= Snake River Stampede =

The Snake River Stampede is a rodeo held in Nampa, Idaho. It is one of the top twelve professional rodeos recognized by the Professional Rodeo Cowboys Association (PRCA) and is held for five days every year, previously held during the third week of July, but changed to the third week of June in 2025. There are many community events which help kick off the rodeo week. The rodeo was inducted by the ProRodeo Hall of Fame in 2014.

==History==
The Snake River Stampede had its humble beginnings as a bucking contest in conjunction with Nampa's harvest festival. The bucking contest was added to the harvest festival in 1913 and it became the "Rodeo and Buck Show." An area was roped off for the contest on the present site of the Nampa Post Office. Spectators watched from behind the ropes, as there were no bleachers. The bucking contest gained in popularity, and other events were added to the show.

By 1937, the rodeo broke away from the autumn harvest festival, and the show moved to summer in July. At this time, the rodeo joined the Cowboys' Turtle Association (later known as Rodeo Cowboys Association and eventually Professional Rodeo Cowboys Association) and a new name was chosen. After considering such names as Ski-Hi Rodeo and Thunder Mountain Round Up, rodeo director Ike Corlett chose "Snake River Stampede."

= = = =

*TASK ITEM A*: List every year mentioned in the text about the Snake River Stampede, in the order they appear.
*TASK ITEM B*: Swap "bucking contest" for "saddle bronc contest" in the Snake River Stampede text, and give the resulting passage that opens with the words containing "The Snake River Stampede is" and closes with "to the show.".

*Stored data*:
= = = =

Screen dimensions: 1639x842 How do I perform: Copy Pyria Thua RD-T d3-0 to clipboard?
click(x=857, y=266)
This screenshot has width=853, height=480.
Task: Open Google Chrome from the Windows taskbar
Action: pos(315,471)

= = = =

*EXERCISE RESULT A*: 2025, 2014, 1913, 1937

*EXERCISE RESULT B*:
The Snake River Stampede is a rodeo held in Nampa, Idaho. It is one of the top twelve professional rodeos recognized by the Professional Rodeo Cowboys Association (PRCA) and is held for five days every year, previously held during the third week of July, but changed to the third week of June in 2025. There are many community events which help kick off the rodeo week. The rodeo was inducted by the ProRodeo Hall of Fame in 2014.

==History==
The Snake River Stampede had its humble beginnings as a saddle bronc contest in conjunction with Nampa's harvest festival. The saddle bronc contest was added to the harvest festival in 1913 and it became the "Rodeo and Buck Show." An area was roped off for the contest on the present site of the Nampa Post Office. Spectators watched from behind the ropes, as there were no bleachers. The saddle bronc contest gained in popularity, and other events were added to the show.